Una campaña inteligente (quiero decir sin influencia alguna de Peña o Durán Barba, Carrió o Piccheto) podría explotar esas debilidades del rival. Pero para eso tiene que ofrecer un candidato libre, creíble, capaz de generar expectativas, de exhibir autoridad. Vidal tiene esas cualidades en la proporción aconsejable para no asustar por exceso ni por defecto, y podría medirse en un debate de manera mucho más airosa que el presidente. El gobierno ya no puede apelar a la campaña del miedo porque se le vuelve en contra y le desbarata la economía. ¿De qué hablaría entonces hasta octubre? La elección no se va a revertir con marchas como las de ayer, con acciones en las redes, ni con operaciones a través de una prensa cada vez más elusiva. Se necesita otra cosa.

Vidal difícilmente pueda alterar demasiado los números del conurbano, que son peores que los nacionales, pero tal vez encuentre con mayor facilidad que su jefe político la clase de elocuencia capaz de hallar eco en esos votantes de clase media que la están pasando mal, y que castigaron a Macri porque nunca dio señales de escucharlos. La gobernadora puede encontrar esa sintonía, aunque para lograrlo también deba revisar posiciones –en materia de aborto, ideología de género y derechos humanos, especialmente– que han resultado irritantes para un electorado más conservador y tradicionalista que lo que indican los medios, y evitar el dudoso tono plañidero al que recurre para transmitir empatía.

» Consigna a
En el listado, actualiza las líneas que van desde la que contiene "Viewport: 561px width, 502px" hasta la que contiene "will (x=51, y=211).", ambas incluidas, cambiando "Viewport" por "Window" sin tocar nada más. Entrega solo esas líneas.
El texto y el listado no guardan relación entre sí.

» Entradas de un conjunto de datos
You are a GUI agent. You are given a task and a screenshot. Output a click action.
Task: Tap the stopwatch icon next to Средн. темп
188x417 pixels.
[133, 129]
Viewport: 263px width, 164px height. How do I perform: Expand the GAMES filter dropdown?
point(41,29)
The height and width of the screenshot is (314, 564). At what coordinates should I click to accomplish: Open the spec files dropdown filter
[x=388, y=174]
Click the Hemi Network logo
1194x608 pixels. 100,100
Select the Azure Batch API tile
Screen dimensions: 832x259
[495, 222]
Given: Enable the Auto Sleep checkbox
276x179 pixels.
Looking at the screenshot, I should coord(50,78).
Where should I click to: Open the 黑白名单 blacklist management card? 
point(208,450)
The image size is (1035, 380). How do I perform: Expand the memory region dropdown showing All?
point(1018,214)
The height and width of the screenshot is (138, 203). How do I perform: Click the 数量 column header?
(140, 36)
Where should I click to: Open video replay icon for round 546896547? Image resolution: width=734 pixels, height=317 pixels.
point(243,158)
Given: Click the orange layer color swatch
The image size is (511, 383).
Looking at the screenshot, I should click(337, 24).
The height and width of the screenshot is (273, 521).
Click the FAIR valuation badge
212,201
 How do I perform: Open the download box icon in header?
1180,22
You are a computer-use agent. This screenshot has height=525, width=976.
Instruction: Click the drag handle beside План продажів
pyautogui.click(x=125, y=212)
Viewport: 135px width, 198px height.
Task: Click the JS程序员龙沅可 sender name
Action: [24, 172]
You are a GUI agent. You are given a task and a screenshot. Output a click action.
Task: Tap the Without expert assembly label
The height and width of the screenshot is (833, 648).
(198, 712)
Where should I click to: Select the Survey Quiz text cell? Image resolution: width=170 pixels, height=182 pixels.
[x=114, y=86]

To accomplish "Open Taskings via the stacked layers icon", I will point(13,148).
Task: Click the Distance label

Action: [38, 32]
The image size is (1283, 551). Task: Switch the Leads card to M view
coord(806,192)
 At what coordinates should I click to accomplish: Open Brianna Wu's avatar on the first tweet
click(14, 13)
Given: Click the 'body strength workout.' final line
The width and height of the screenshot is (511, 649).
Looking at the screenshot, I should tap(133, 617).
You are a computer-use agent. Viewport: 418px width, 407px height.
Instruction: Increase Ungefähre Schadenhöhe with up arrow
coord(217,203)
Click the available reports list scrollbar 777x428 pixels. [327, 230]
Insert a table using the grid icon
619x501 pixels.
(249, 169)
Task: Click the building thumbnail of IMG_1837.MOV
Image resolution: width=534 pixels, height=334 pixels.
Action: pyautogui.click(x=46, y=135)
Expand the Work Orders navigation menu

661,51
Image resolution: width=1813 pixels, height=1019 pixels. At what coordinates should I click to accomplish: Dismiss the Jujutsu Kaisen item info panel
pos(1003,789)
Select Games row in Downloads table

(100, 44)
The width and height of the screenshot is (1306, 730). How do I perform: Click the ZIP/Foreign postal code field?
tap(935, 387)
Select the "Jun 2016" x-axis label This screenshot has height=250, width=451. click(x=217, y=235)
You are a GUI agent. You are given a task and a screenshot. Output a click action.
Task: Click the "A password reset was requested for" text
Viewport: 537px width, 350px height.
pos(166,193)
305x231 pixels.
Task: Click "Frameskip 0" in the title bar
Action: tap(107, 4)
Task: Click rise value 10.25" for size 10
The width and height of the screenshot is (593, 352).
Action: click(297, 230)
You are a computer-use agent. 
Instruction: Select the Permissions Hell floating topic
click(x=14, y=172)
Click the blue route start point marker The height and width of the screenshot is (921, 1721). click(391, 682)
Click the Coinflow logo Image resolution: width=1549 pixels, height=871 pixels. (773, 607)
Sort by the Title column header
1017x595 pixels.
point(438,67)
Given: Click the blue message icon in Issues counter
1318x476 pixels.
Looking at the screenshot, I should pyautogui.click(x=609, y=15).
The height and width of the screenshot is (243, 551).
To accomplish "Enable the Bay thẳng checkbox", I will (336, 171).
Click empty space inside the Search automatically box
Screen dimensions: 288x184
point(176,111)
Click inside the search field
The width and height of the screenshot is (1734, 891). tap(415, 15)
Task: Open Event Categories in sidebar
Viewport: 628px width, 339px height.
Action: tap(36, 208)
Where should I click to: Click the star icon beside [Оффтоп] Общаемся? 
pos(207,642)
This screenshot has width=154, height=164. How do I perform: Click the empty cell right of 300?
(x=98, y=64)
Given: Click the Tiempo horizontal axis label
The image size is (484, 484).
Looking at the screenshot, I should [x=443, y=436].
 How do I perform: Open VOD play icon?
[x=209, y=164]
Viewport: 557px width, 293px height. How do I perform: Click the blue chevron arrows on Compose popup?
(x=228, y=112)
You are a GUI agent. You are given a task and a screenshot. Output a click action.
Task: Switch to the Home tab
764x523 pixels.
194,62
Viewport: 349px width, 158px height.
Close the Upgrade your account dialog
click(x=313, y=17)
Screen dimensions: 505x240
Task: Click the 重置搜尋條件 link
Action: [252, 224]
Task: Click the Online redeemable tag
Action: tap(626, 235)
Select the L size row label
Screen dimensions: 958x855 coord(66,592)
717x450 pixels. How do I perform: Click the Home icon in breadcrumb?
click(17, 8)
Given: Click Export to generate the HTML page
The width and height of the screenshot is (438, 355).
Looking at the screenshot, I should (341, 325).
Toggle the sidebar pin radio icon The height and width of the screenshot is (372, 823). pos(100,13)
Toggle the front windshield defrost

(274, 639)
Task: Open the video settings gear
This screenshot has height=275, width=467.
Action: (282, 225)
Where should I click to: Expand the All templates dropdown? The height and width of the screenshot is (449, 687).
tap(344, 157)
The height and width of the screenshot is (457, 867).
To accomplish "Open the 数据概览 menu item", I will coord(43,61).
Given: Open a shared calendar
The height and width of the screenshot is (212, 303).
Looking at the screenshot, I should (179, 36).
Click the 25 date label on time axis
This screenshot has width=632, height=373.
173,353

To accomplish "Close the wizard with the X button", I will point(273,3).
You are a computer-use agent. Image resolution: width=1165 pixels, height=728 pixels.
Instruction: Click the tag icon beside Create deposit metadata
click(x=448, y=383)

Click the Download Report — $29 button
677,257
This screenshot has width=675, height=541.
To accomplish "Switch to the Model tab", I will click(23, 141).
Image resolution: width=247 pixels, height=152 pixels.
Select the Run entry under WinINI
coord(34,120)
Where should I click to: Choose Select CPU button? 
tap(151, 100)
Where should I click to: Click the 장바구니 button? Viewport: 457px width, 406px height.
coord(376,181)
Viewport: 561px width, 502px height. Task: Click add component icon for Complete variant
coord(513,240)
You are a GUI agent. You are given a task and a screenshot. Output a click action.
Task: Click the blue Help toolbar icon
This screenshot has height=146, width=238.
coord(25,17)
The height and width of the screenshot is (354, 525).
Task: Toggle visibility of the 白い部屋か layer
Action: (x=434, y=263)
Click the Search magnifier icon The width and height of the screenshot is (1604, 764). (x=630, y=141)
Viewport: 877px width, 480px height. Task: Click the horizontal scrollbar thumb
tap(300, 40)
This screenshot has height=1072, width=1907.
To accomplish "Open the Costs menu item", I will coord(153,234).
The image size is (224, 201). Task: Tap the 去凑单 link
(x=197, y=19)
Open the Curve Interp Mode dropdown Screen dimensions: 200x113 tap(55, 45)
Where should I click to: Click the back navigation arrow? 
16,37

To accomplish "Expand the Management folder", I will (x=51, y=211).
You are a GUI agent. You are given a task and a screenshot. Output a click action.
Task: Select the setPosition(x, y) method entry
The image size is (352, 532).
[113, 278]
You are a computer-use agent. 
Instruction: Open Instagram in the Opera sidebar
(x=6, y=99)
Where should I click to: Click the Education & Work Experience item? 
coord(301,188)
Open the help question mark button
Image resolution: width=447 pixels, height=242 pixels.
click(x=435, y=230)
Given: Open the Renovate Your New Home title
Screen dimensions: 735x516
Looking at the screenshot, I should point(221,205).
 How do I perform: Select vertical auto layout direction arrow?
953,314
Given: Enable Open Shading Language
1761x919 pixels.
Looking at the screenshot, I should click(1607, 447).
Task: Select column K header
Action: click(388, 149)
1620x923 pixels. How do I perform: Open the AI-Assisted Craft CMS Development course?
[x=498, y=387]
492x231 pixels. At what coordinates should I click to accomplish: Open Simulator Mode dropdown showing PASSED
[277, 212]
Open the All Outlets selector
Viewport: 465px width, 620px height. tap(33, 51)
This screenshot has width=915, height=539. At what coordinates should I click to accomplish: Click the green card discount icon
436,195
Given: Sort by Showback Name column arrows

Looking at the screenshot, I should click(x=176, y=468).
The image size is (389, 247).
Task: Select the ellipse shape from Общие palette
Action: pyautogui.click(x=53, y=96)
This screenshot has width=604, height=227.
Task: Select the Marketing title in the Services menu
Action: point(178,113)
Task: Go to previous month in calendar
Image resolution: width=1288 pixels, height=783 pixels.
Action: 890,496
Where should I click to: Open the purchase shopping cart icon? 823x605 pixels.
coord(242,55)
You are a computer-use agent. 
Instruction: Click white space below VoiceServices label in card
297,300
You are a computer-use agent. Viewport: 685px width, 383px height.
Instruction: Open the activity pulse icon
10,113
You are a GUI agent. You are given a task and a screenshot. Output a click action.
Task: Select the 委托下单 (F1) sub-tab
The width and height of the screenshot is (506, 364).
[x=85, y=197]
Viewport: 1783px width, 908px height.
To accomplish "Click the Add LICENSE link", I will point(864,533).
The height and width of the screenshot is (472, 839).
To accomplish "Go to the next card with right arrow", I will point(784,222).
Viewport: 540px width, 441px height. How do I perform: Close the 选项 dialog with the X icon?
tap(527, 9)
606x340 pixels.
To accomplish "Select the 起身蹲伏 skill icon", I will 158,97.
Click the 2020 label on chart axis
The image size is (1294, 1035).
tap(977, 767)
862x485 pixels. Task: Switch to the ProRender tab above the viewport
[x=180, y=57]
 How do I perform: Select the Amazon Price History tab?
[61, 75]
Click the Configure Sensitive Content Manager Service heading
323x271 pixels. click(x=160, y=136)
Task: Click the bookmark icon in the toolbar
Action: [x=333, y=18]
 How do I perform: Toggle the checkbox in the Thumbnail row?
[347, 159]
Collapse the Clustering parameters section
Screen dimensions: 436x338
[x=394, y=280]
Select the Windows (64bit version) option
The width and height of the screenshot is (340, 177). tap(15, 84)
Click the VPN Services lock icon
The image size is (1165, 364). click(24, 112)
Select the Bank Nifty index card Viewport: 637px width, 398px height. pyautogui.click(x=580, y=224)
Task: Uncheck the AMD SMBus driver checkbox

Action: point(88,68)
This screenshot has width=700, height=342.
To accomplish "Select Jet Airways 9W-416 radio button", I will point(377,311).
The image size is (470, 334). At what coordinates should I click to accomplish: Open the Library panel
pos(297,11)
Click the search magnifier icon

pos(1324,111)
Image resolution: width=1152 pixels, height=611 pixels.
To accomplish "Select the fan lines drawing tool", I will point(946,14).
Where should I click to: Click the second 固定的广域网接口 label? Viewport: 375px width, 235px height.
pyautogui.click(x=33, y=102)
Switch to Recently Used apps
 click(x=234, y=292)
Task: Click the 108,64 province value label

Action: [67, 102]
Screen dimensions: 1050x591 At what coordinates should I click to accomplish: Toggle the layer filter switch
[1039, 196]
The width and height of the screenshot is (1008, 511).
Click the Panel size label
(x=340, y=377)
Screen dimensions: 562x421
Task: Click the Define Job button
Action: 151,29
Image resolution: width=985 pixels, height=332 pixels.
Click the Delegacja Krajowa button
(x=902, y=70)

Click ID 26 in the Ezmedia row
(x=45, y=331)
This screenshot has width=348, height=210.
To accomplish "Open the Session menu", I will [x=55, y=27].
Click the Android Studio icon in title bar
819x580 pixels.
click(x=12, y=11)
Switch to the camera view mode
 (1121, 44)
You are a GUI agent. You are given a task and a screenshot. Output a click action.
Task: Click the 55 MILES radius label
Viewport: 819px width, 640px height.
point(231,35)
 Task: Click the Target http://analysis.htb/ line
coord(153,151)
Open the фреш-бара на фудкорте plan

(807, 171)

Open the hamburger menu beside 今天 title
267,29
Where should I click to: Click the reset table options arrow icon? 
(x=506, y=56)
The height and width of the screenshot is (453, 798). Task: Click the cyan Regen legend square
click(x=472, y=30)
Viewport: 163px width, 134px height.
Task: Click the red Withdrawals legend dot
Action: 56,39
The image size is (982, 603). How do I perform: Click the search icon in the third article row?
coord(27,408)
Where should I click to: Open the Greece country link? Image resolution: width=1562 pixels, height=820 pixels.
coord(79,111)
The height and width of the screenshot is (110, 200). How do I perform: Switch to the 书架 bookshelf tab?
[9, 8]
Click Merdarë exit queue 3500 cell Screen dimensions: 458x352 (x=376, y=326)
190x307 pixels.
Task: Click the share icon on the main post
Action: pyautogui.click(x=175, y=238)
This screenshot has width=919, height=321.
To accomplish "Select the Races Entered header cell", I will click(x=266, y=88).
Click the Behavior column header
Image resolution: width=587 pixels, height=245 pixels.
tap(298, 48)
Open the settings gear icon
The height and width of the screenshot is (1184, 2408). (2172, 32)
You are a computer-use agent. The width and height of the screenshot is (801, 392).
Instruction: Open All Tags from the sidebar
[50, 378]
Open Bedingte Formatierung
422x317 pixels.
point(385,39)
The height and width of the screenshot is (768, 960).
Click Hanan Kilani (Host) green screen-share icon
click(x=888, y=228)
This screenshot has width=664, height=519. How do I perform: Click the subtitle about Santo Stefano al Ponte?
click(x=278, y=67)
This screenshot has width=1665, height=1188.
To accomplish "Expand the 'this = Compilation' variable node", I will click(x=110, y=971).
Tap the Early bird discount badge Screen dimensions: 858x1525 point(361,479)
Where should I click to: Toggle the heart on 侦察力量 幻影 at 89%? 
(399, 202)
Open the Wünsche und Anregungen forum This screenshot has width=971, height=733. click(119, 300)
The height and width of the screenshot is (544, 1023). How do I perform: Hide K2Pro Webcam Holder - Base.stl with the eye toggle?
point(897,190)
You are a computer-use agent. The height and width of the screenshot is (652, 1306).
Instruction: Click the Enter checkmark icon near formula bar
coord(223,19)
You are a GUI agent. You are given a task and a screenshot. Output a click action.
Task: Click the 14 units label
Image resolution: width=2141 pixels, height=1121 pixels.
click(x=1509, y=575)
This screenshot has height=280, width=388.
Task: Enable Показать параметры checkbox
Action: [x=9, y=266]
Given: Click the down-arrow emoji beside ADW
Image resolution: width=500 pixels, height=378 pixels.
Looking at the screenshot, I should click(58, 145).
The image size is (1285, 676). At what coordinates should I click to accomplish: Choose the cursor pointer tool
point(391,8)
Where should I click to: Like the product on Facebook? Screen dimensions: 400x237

» Consigna b
Duplica íntegro el texto sobre Vidal y la campaña electoral, sin alterar nada.

» Respuesta desarrollada a
Window: 561px width, 502px height. Task: Click add component icon for Complete variant
coord(513,240)
You are a GUI agent. You are given a task and a screenshot. Output a click action.
Task: Click the blue Help toolbar icon
This screenshot has height=146, width=238.
coord(25,17)
The height and width of the screenshot is (354, 525).
Task: Toggle visibility of the 白い部屋か layer
Action: (x=434, y=263)
Click the Search magnifier icon The width and height of the screenshot is (1604, 764). (x=630, y=141)
Window: 877px width, 480px height. Task: Click the horizontal scrollbar thumb
tap(300, 40)
This screenshot has height=1072, width=1907.
To accomplish "Open the Costs menu item", I will coord(153,234).
The image size is (224, 201). Task: Tap the 去凑单 link
(x=197, y=19)
Open the Curve Interp Mode dropdown Screen dimensions: 200x113 tap(55, 45)
Where should I click to: Click the back navigation arrow? 
16,37

To accomplish "Expand the Management folder", I will (x=51, y=211).

» Respuesta desarrollada b
Una campaña inteligente (quiero decir sin influencia alguna de Peña o Durán Barba, Carrió o Piccheto) podría explotar esas debilidades del rival. Pero para eso tiene que ofrecer un candidato libre, creíble, capaz de generar expectativas, de exhibir autoridad. Vidal tiene esas cualidades en la proporción aconsejable para no asustar por exceso ni por defecto, y podría medirse en un debate de manera mucho más airosa que el presidente. El gobierno ya no puede apelar a la campaña del miedo porque se le vuelve en contra y le desbarata la economía. ¿De qué hablaría entonces hasta octubre? La elección no se va a revertir con marchas como las de ayer, con acciones en las redes, ni con operaciones a través de una prensa cada vez más elusiva. Se necesita otra cosa.

Vidal difícilmente pueda alterar demasiado los números del conurbano, que son peores que los nacionales, pero tal vez encuentre con mayor facilidad que su jefe político la clase de elocuencia capaz de hallar eco en esos votantes de clase media que la están pasando mal, y que castigaron a Macri porque nunca dio señales de escucharlos. La gobernadora puede encontrar esa sintonía, aunque para lograrlo también deba revisar posiciones –en materia de aborto, ideología de género y derechos humanos, especialmente– que han resultado irritantes para un electorado más conservador y tradicionalista que lo que indican los medios, y evitar el dudoso tono plañidero al que recurre para transmitir empatía.